MSIL Programming: Part 1

Abstract

The source code written and that executes under the .NET Common Language Runtime (CLR) is referred to as “managed code”. The managed compiler translates the associated *.cs, *.vb code files into low-level .NET CIL code, assembly manifest, and type metadata eventually. Hence, MSIL is one of the programming languages supported by the .NET Framework where we can create, build, and compile .NET applications by standalone CIL code too. Moreover, the MSIL code is the backbone of every .NET assembly, the more you dig deeper into the CIL instruction sets, the better you understand advanced .NET application development. In this article, you will understand the comprehensive treatment of MSIL instruction sets and semantics by authoring a simple program using CIL opcodes and the role of the CIL compiler ilasm.exe to build and execute that .NET assembly code without employing the typical Visual Studio IDE build process.

Essentials

Programming with CIL instruction sets is rather complicated and considered to be one of the challenging tasks because here, the developer encounters the CLR built-in grammar directly, which is called “opcodes”, instead of user-friendly C#, F#, or VB.Net English language syntax. Hence, it is advisable to install the following tools in the researcher's machine on this voyage.

  • .NET Framework 4.0 or later
  • Visual Studio 2010 IDE or later
  • ILDASM.exe, ILASM.exe utility
  • Notepad++
  • Sharp developer (optional)
  • Xamarin Studio (optional)

Although CIL code can be authored via the simple Notepad editor, it is recommended to write CIL code using full-fledged editors like Sharp Developers.

MSIL Internals

A .NET assembly contains CIL code, that is conceptually similar to Java bytecode in that it is not compiled to platform-specific instructions until absolutely necessary. The .NET CLR leverages a JIT compiler for each CPU targeting the runtime, each optimized for the underlying platform. The .NET binaries contain metadata that describes the characteristics of every type within the binary. The metadata is officially termed a manifest that contains information about the current version of the assembly and lists of all the externally referenced assemblies and culture information.

The previous figure is apparently, demonstrating that each of the .Net authorized programming source codes is eventually compiled into CIL rather than directly to a specific instruction set. Such potential makes all the . NET-supported languages are capable of interacting with each other. Furthermore, the CIL code provides the same benefits Java professionals have grown accustomed to.

Compilation Life Cycle

Figure 1-1. The .NET Compilation Life-Cycle.
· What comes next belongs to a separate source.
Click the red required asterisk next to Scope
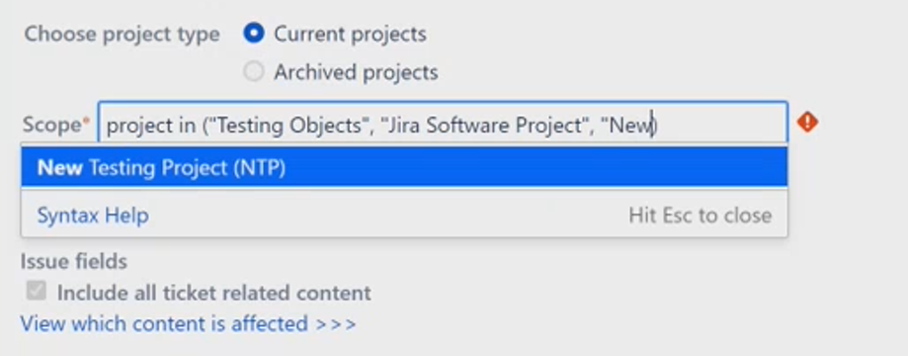 (x=87, y=120)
Each. NET-supported programming language maps their respective keywords to CIL mnemonics. Intermediate Language (IL) code tends to be cryptic and completely incomprehensible, for instance when loading a string variable into memory, we don't employ a user-friendly opcode name StringLoading, but rather ldstr. Assume we have constructed the following sample program in the C# language to understand the corresponding generated code behind CIL grammars.

The previous C# code is performing a simple addition of two numeric values via the testCalculation method. The .NET binaries do not contain platform-specific instructions but rather use an agnostic IL code that is generated using the corresponding C# compiler (csc.exe) during the build process.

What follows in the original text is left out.